Activity: Exactly how many lines in the data below contain the string "will"? Give that number and nothing else.

Material shown:

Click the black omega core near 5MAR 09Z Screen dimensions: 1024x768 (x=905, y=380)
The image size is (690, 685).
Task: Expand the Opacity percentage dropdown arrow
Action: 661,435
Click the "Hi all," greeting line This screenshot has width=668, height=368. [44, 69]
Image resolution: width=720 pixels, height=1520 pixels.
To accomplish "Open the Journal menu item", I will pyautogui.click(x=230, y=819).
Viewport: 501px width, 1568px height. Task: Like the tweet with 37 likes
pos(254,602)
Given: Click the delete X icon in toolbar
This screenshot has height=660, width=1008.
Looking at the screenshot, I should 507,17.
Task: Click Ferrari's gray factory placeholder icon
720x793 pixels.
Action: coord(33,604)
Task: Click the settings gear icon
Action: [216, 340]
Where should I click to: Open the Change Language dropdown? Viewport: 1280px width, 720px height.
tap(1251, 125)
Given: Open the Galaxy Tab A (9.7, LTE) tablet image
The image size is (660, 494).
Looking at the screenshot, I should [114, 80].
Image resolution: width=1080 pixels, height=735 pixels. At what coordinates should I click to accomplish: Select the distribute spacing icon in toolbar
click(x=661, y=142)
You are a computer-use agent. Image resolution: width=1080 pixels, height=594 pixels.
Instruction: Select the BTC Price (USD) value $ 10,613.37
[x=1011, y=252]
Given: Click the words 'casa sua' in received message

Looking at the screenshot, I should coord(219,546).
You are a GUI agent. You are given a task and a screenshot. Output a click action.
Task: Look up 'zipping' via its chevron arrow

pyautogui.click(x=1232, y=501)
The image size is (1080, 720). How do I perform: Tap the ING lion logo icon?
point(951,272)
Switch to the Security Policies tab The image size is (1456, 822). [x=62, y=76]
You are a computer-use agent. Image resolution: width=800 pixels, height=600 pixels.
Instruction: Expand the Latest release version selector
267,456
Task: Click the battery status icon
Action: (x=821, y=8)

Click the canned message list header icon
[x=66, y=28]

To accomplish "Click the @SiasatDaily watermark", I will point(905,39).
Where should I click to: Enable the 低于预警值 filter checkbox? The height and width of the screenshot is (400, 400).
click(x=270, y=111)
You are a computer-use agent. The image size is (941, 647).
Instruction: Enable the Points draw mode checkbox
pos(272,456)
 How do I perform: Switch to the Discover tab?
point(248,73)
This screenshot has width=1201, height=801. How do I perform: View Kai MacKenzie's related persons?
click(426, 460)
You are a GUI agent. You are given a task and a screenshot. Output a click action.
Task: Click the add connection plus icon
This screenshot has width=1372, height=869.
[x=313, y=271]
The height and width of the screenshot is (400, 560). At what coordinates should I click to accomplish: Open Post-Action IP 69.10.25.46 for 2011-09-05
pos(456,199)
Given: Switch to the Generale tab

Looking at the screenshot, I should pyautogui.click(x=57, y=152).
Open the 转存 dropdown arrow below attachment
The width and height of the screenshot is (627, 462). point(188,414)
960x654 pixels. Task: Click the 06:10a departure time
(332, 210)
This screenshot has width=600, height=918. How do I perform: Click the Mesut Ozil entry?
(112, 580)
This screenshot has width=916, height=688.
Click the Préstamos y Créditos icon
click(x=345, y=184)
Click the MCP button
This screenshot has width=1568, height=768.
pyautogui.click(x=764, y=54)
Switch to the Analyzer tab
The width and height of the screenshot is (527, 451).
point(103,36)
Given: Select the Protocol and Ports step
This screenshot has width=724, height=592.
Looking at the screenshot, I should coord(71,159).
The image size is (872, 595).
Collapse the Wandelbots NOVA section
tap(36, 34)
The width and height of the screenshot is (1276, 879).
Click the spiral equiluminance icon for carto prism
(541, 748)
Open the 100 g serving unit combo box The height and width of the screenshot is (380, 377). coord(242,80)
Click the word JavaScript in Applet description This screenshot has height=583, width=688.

Response below: 2